Beyond the fathers I knew personally, I recall hearing admiration for accomplished people, whom I recall as being defined not just by their intelligence but by their relentless work ethic. For example, Jonas Salk worked 16 hours a day, seven days a week until he came up with a cure for the disease that terrified all parents—polio. Kids with polio were doomed to a brief life, all spent on crutches if not in an “iron lung.” Salk developed a vaccine that has virtually eradicated polio.

Yet today, a person who works long hours is likely to be pathologized as a “workaholic,” like an alcoholic, addicted. In fact, most successful people I know do work long hours and not because they’re addicted to work but because they make a conscious choice that the working week’s 40 to 60+ hours are more wisely spent being productive—for example, making, selling, or providing goods and services for people—than on recreation or even the vaunted family time. Indeed, research does support that quality time, not quantity time, is key. Consider, for example, this review of the literature, which concludes that children are not hurt by mothers who work outside the home. But that doesn’t stop the criticism: “She’s a negligent mom.” “He’s out of balance.” “She’s a workaholic.”

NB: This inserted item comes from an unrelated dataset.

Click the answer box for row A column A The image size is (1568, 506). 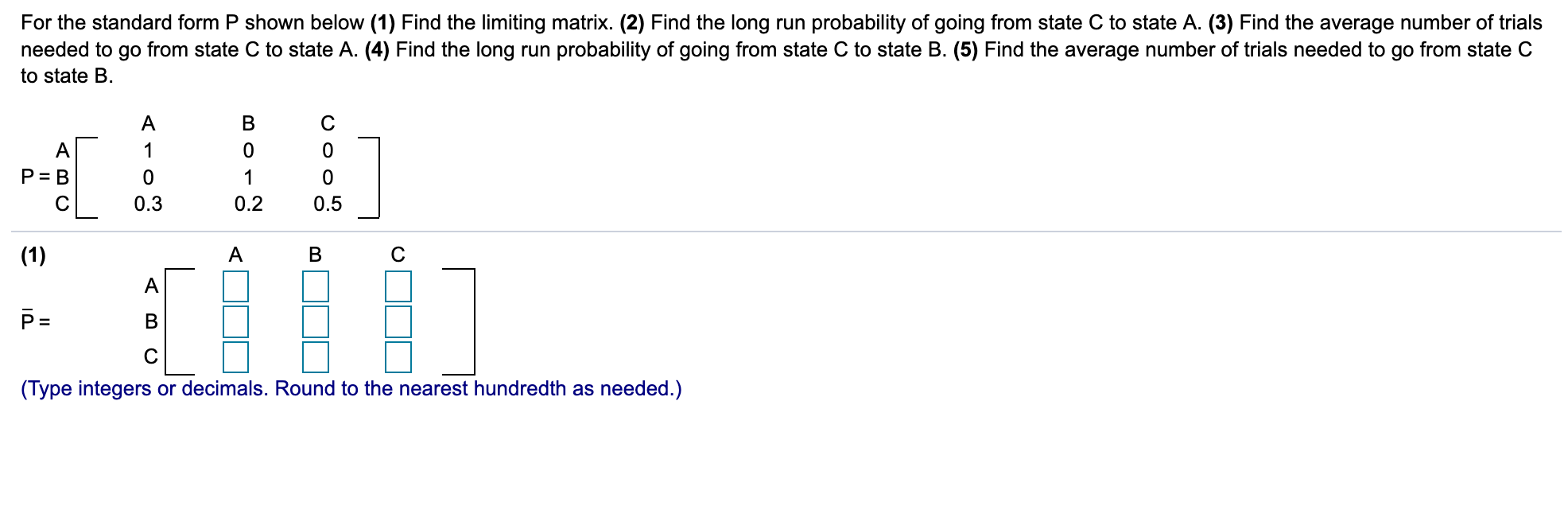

But what about the consensus opinion that long hours makes you less productive? I can counter that only by reporting that I’ve been career coach to hundreds of highly successful and productive people as well as to many strugglers, and one of the key differentiators is that the successful group works far longer work weeks than work-life-balance advocates would recommend. And nearly all those hard workers insist they work only as long as they can do so without sacrificing quality—and for them (and me,) that’s well beyond a 40-hour work week. And their long hours don’t seem to affect their health, as long as their work style is not hurried or short-tempered.

Imagine that you work long work weeks and instead of being praised for your hard work, you are demonized, including by your spouse. How would you feel? Would that denigration be deserved?

Of course, not everyone has the capability or desire to be productive for a long work week, but shouldn’t we think twice before dubbing hard workers as out-of-balance, let alone pathologized as a workaholic? Often, the more accurate term is “heroic.”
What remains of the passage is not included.